Extension and Outreach Connects in New Ways

Just three days after the World Health Organization declared the novel coronavirus (COVID-19) to be a pandemic, the Centers for Disease Control and Prevention declared a national emergency. In the weeks and months that followed, the agriculture community across Iowa and the nation experienced challenges and setbacks of historic proportions.

Meat processing plants scaled back production and some temporarily closed, supply chain disruptions caused dairy farmers to drain milk and farmers hungry for information and support were unable to meet in person for fear of becoming infected or infecting others.

Recognizing the need for help, the faculty and staff of Iowa State University Extension and Outreach Agriculture and Natural Resources found new and innovative ways to connect with Iowans and provide answers to problems never before seen.

In a normal year, the field days at Iowa State University Research and Demonstration Farms serve as a hub of information and idea sharing. When in-person meetings couldn’t happen, the research continued, and the outreach team got creative.

“Instead of people coming to us this year, we went to them with the same information,” says Angie Rieck-Hinz, field agronomist, who helped organize a series of online research farm field days Aug. 31-Sept. 4.

Attendance over the five-day event topped 1,000, with many people logging on multiple days. Topics included water quality, fungicide trials, long-term tillage and nutrient placement. The virtual field day series reached people who do not traditionally attend field days, such as landowners who live in other states and people who work off the farm.

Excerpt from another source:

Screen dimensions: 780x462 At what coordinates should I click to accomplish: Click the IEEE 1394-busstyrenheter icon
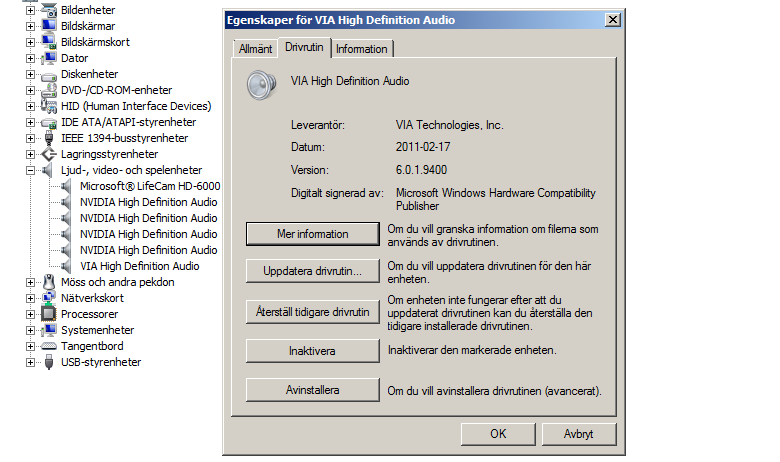click(49, 138)
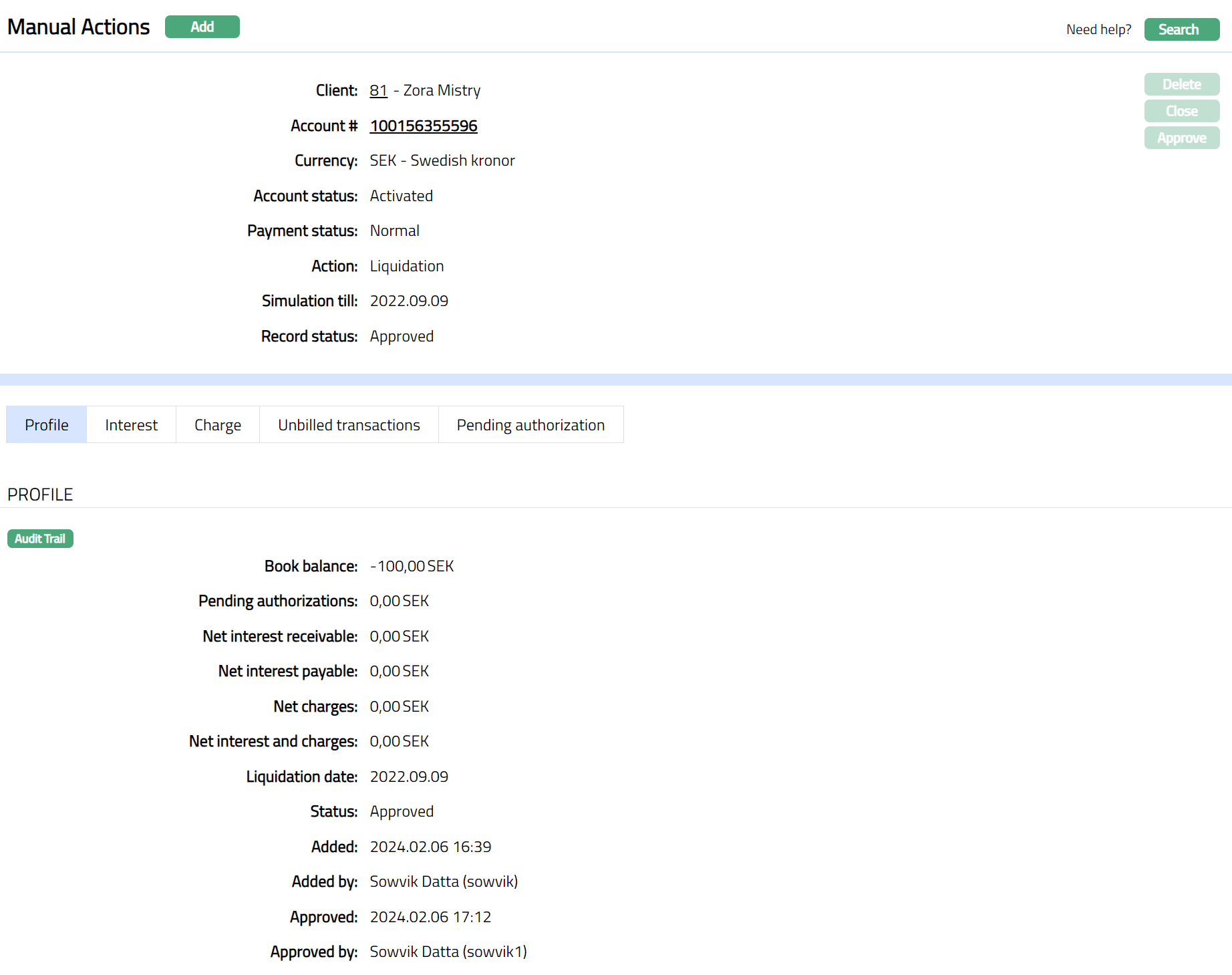Go to the Unbilled transactions tab
1232x975 pixels.
pos(349,425)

As federal help became available, financial experts worked to interpret and explain the options available. Programs like the Coronavirus Aid, Relief, and Economic Security Act (CARES) and the Coronavirus Food Assistance Program (CFAP) provided much-needed relief, but producers needed clarity about their options and availability. More than 500 people attended a COVID-19 webinar in April about farm management and ag law issues and 571 attended the CFAP Webinar in May.

“I was proud to see how quickly our team became experts on new options and turned this information around,” says Ann Johanns, program specialist. “Attendees were very appreciative of getting to hear how this impacted them.”

Extension economists partnered with the Center for Agricultural Law and Taxation to deliver timely answers to questions about available resources, deadlines and eligibility.

Faced with supply chain disruptions and a lack of places to send livestock, veterinarians and animal science experts helped find innovative ways to stretch the finishing window for their livestock and avoid the need for mass depopulation. Nearly 400 people attended the live recording of a webinar on slowing the growth of swine, presented by the Iowa Pork Industry Center at Iowa State. And, nearly 800 registered for a four-part series on pork producer recovery in August and September.

In the initial weeks of the pandemic markets swung wildly and producers turned to crop and livestock economists for insight. Lee Schulz, associate professor in economics and livestock economist, was contacted by local, national and global media reporters — all looking for an explanation about the impact to animal agriculture and the nation’s food supply.

According to one report, more than 1.7 billion readers were reached by Iowa State agricultural economists via national and international media during the pandemic. Chad Hart, professor in economics and extension grain markets specialist, says the interviews were important for farmers who needed information, and they also provided outreach and education for people unfamiliar with agriculture.

“It became a global story very quickly,” says Hart. “Everyone wanted to know what was happening, especially as the meat plant closures were happening.”

Taking advantage of online education was key to a successful year for Iowa Learning Farms and the youth environmental outreach program Water Rocks!. Iowa Learning Farms moved to weekly webinars — compared to their usual monthly programming — and participation more than doubled to around 100 participants a week.

Water Rocks! offered outdoor school visits across the state this fall. Jacqueline Comito, director of Iowa Learning Farms, says finding new ways of delivery and engagement “was critical” for both programs and for Iowans who depend on information about the environment and protecting resources.

“We really believe in what we’re doing, and we wanted to be out there delivering this important message in creative ways,” Comito says. “In a situation like this, you have to see the positive. I think going forward we will continue to see opportunities for online engagement.”